Il y a des moments, des détails de la vie, qui sont capturés par la seule force du désir. En mettant tout cela au féminin, avec une sincérité renversante, Nine Antico réussit son premier long haut la main. Et ce n’est pas seulement dans le sens où elle cherche à cultiver de l’originalité, loin de là. Elle s’attarde sur le quotidien de son héroïne, qui ne cesse d’embrasser tout ce qui la fait vibrer et chanter, en rythme avec des tubes dont les paroles sont intemporelles. Le choix graphique suit cette même logique, de manière à se focaliser sur les traits et les contours des personnages, animés par la passion, la violence et le rejet. Cela rappelle par moments la « Frances Ha » de Baumbach, qui dansait et qui brûlait d’envie de s’orienter dans les études. Ici, la cinéaste met l’accent sur la confusion et l’errance d’une femme, qui cherche autant sa place dans un milieu qui lui donne des ailes que l’amour, au sens large des possibilités.

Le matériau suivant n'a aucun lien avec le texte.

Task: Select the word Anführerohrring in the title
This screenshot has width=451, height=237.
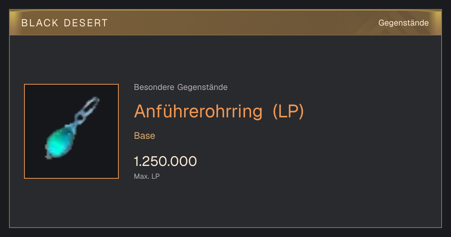Action: click(198, 111)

Ce n’est pas un hasard si la jeune Sophie (Sara Forestier), tente de se rapprocher des bande-dessinées, ou plutôt romans graphiques. L’autrice-réalisatrice s’empare ainsi de son sujet, avec un vécu à distiller. Quand bien même il ne serait pas possible de tout distinguer, le plus important reste cette approche onirique et ponctuée d’une tendresse particulière envers celles qui savent encore s’abandonner à une exploration sans limites. À côté de son amie Julia (Laetitia Dosch), Sophie dégage une vitalité qui gronde à chaque fois qu’elle entre en collision avec les hommes qu’elle désire. Le coup de foudre est un symbole évidemment trompeur et le choix d’assumer ce gimmick rend l’escapade tragi-comique plus saisissant. On ne manque pas d’humour, qui s’inspire librement de planches ou de cases, gratté avec une bonne volonté. Cela se voit davantage lorsque la réalisatrice s’amuse à mettre en scène les débordements mentaux de son héroïne.
La projection dans ses illustrations la renvoie souvent à cette réalité, crue et blessante. Que ce soit au moment de s’épanouir ou de passer à l’acte, un petit grain de sable fait pencher la balance en défaveur d’une Sophie, envoûtée par l’ambiance. Son irruption n’est jamais maladroite et offre ainsi une galerie de personnages masculins très décalés, voire ténébreux. En réalité, on préfère leur céder un peu de nuances afin d’en laisser à celle qui gravite autour de ces représentations torturées. Le premier degré de lecture est donc souvent la bonne auprès de ces hommes, mal dans leur peau, mâles dans leur instinct. Une toile se déchire alors, chez Sophie et chez le spectateur qui appréciera se reconnaître dans les situations cocasses, gênantes et décomplexées. Par ailleurs, le rapport avec le corps de la femme suggère une forme de respect et d’harmonie qu’il convient d’entretenir et l’œuvre en parle suffisamment bien pour que l’on en retienne les vertus.
Comme un cycle à quatre saisons qui défile en l’espace d’une journée, « Playlist » s’enroule et s’articule dans une fabuleuse pellicule de réflexion. C’est une ode à la liberté qui se dessine et qui révèle une fois de plus que la vie en rose n’est rien de plus qu’une nuance de gris. On prend toutefois plaisir à accompagner la descente de Sophie, qui n’a pas encore passé l’âge d’apprendre et de réussir. Il s’agit d’un encouragement qui résonne, telle la voix cafardeuse du narrateur, Bertrand Belin, ou encore des paroles de Daniel Johnston, qui insistera maintes fois qu’un « True Love Will Find You In The End ».